Start of Material provided

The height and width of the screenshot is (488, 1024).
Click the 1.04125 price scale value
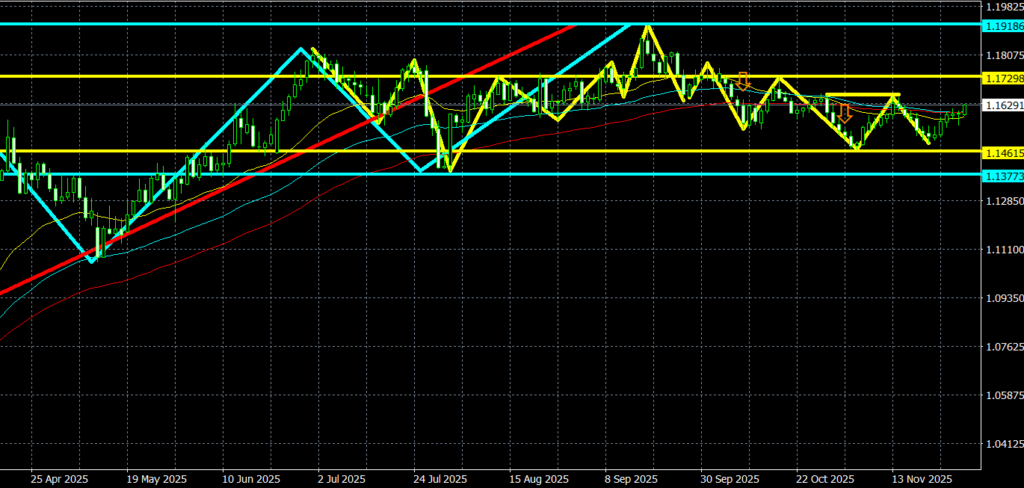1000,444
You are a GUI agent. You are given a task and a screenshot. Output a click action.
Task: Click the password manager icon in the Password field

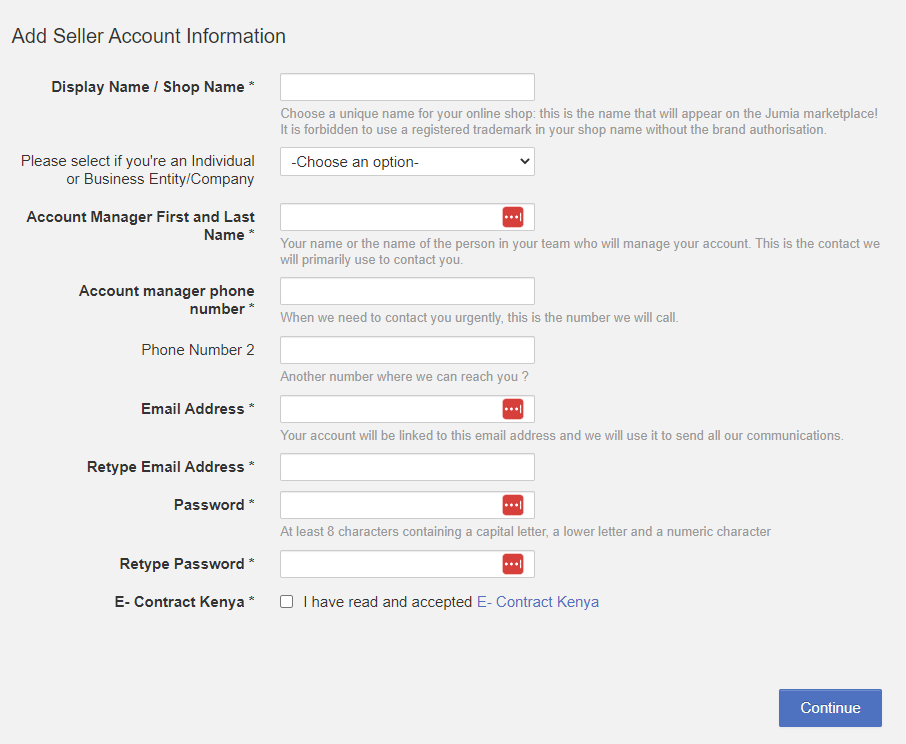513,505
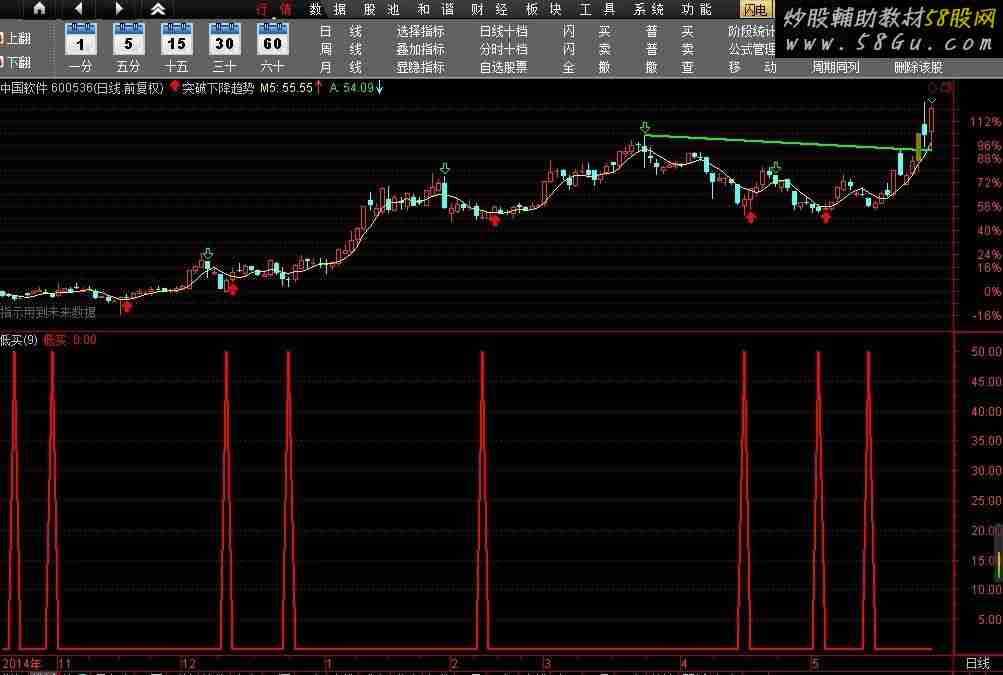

End of Material provided

In the entries above, locate every line with the word "screenshot" and copy it.

The height and width of the screenshot is (488, 1024).
You are a GUI agent. You are given a task and a screenshot. Output a click action.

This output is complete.